Assigned task:
Your answer should reproduce the full set of records exactly as given.

Start of Listed entries

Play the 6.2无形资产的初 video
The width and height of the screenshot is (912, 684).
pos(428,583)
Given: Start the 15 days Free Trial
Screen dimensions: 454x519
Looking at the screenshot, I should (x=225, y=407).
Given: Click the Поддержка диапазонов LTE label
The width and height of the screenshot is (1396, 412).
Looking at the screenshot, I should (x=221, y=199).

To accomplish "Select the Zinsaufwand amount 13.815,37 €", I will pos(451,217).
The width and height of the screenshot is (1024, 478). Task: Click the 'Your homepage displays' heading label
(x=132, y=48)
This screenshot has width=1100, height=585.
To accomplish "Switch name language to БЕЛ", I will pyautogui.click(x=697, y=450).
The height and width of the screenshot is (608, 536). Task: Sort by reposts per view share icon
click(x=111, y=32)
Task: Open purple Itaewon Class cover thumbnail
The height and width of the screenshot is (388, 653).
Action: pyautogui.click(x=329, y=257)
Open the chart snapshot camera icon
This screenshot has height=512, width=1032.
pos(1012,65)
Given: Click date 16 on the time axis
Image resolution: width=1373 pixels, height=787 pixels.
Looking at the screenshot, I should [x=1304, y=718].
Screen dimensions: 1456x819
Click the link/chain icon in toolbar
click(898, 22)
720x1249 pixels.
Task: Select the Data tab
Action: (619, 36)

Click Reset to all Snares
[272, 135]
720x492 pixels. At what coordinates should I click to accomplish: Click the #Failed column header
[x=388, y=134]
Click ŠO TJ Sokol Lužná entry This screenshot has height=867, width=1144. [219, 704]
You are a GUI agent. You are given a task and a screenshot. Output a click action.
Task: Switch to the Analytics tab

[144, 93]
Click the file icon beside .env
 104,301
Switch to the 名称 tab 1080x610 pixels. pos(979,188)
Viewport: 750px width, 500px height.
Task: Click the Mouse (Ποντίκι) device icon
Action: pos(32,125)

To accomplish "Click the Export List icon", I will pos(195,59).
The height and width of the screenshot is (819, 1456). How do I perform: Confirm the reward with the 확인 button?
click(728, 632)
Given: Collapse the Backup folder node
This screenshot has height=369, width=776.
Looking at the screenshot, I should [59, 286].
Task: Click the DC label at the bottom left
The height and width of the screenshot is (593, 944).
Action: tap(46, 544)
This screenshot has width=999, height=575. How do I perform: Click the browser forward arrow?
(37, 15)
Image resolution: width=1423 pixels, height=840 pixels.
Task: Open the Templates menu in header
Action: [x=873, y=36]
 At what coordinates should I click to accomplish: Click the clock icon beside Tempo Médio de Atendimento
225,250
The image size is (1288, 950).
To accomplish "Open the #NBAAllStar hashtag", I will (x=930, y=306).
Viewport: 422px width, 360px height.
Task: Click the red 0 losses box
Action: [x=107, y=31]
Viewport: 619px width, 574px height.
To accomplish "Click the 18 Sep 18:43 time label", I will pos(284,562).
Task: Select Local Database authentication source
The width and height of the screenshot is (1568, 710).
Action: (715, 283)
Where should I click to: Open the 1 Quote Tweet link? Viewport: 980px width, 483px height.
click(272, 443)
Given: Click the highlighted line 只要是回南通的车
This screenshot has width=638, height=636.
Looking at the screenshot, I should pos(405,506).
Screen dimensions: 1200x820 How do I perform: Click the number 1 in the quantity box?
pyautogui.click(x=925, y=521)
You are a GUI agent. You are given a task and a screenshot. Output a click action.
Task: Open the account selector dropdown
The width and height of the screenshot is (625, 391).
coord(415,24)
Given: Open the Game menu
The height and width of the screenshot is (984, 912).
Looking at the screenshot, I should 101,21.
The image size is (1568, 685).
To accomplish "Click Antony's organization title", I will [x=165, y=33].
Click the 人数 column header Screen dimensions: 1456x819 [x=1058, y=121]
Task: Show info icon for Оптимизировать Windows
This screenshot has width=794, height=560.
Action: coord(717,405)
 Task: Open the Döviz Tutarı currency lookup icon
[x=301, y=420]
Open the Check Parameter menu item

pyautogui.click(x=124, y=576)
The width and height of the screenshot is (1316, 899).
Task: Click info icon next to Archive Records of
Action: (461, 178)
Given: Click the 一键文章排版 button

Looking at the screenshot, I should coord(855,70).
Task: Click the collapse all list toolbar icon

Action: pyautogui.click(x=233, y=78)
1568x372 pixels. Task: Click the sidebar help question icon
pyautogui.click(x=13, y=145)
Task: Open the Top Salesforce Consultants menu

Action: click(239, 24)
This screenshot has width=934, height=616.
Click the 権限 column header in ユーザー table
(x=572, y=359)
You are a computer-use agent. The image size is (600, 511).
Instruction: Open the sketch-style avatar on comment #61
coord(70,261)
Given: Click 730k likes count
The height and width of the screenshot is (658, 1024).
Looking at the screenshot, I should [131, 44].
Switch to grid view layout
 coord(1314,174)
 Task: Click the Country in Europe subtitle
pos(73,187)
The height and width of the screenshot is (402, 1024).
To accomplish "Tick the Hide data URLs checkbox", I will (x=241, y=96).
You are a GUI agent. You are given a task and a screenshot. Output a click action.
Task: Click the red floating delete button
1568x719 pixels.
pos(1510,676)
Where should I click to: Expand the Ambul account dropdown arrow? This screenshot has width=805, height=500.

End of Listed entries

Your solution:
Play the 6.2无形资产的初 video
The width and height of the screenshot is (912, 684).
pos(428,583)
Given: Start the 15 days Free Trial
Screen dimensions: 454x519
Looking at the screenshot, I should (x=225, y=407).
Given: Click the Поддержка диапазонов LTE label
The width and height of the screenshot is (1396, 412).
Looking at the screenshot, I should (x=221, y=199).

To accomplish "Select the Zinsaufwand amount 13.815,37 €", I will pos(451,217).
The width and height of the screenshot is (1024, 478). Task: Click the 'Your homepage displays' heading label
(x=132, y=48)
This screenshot has width=1100, height=585.
To accomplish "Switch name language to БЕЛ", I will pyautogui.click(x=697, y=450).
The height and width of the screenshot is (608, 536). Task: Sort by reposts per view share icon
click(x=111, y=32)
Task: Open purple Itaewon Class cover thumbnail
The height and width of the screenshot is (388, 653).
Action: pyautogui.click(x=329, y=257)
Open the chart snapshot camera icon
This screenshot has height=512, width=1032.
pos(1012,65)
Given: Click date 16 on the time axis
Image resolution: width=1373 pixels, height=787 pixels.
Looking at the screenshot, I should [x=1304, y=718].
Screen dimensions: 1456x819
Click the link/chain icon in toolbar
click(898, 22)
720x1249 pixels.
Task: Select the Data tab
Action: (619, 36)

Click Reset to all Snares
[272, 135]
720x492 pixels. At what coordinates should I click to accomplish: Click the #Failed column header
[x=388, y=134]
Click ŠO TJ Sokol Lužná entry This screenshot has height=867, width=1144. [219, 704]
You are a GUI agent. You are given a task and a screenshot. Output a click action.
Task: Switch to the Analytics tab

[144, 93]
Click the file icon beside .env
 104,301
Switch to the 名称 tab 1080x610 pixels. pos(979,188)
Viewport: 750px width, 500px height.
Task: Click the Mouse (Ποντίκι) device icon
Action: pos(32,125)

To accomplish "Click the Export List icon", I will pos(195,59).
The height and width of the screenshot is (819, 1456). How do I perform: Confirm the reward with the 확인 button?
click(728, 632)
Given: Collapse the Backup folder node
This screenshot has height=369, width=776.
Looking at the screenshot, I should [59, 286].
Task: Click the DC label at the bottom left
The height and width of the screenshot is (593, 944).
Action: tap(46, 544)
This screenshot has width=999, height=575. How do I perform: Click the browser forward arrow?
(37, 15)
Image resolution: width=1423 pixels, height=840 pixels.
Task: Open the Templates menu in header
Action: [x=873, y=36]
 At what coordinates should I click to accomplish: Click the clock icon beside Tempo Médio de Atendimento
225,250
The image size is (1288, 950).
To accomplish "Open the #NBAAllStar hashtag", I will (x=930, y=306).
Viewport: 422px width, 360px height.
Task: Click the red 0 losses box
Action: [x=107, y=31]
Viewport: 619px width, 574px height.
To accomplish "Click the 18 Sep 18:43 time label", I will pos(284,562).
Task: Select Local Database authentication source
The width and height of the screenshot is (1568, 710).
Action: (715, 283)
Where should I click to: Open the 1 Quote Tweet link? Viewport: 980px width, 483px height.
click(272, 443)
Given: Click the highlighted line 只要是回南通的车
This screenshot has width=638, height=636.
Looking at the screenshot, I should pos(405,506).
Screen dimensions: 1200x820 How do I perform: Click the number 1 in the quantity box?
pyautogui.click(x=925, y=521)
You are a GUI agent. You are given a task and a screenshot. Output a click action.
Task: Open the account selector dropdown
The width and height of the screenshot is (625, 391).
coord(415,24)
Given: Open the Game menu
The height and width of the screenshot is (984, 912).
Looking at the screenshot, I should 101,21.
The image size is (1568, 685).
To accomplish "Click Antony's organization title", I will [x=165, y=33].
Click the 人数 column header Screen dimensions: 1456x819 [x=1058, y=121]
Task: Show info icon for Оптимизировать Windows
This screenshot has width=794, height=560.
Action: coord(717,405)
 Task: Open the Döviz Tutarı currency lookup icon
[x=301, y=420]
Open the Check Parameter menu item

pyautogui.click(x=124, y=576)
The width and height of the screenshot is (1316, 899).
Task: Click info icon next to Archive Records of
Action: (461, 178)
Given: Click the 一键文章排版 button

Looking at the screenshot, I should coord(855,70).
Task: Click the collapse all list toolbar icon

Action: pyautogui.click(x=233, y=78)
1568x372 pixels. Task: Click the sidebar help question icon
pyautogui.click(x=13, y=145)
Task: Open the Top Salesforce Consultants menu

Action: click(239, 24)
This screenshot has width=934, height=616.
Click the 権限 column header in ユーザー table
(x=572, y=359)
You are a computer-use agent. The image size is (600, 511).
Instruction: Open the sketch-style avatar on comment #61
coord(70,261)
Given: Click 730k likes count
The height and width of the screenshot is (658, 1024).
Looking at the screenshot, I should [131, 44].
Switch to grid view layout
 coord(1314,174)
 Task: Click the Country in Europe subtitle
pos(73,187)
The height and width of the screenshot is (402, 1024).
To accomplish "Tick the Hide data URLs checkbox", I will (x=241, y=96).
You are a GUI agent. You are given a task and a screenshot. Output a click action.
Task: Click the red floating delete button
1568x719 pixels.
pos(1510,676)
Where should I click to: Expand the Ambul account dropdown arrow? This screenshot has width=805, height=500.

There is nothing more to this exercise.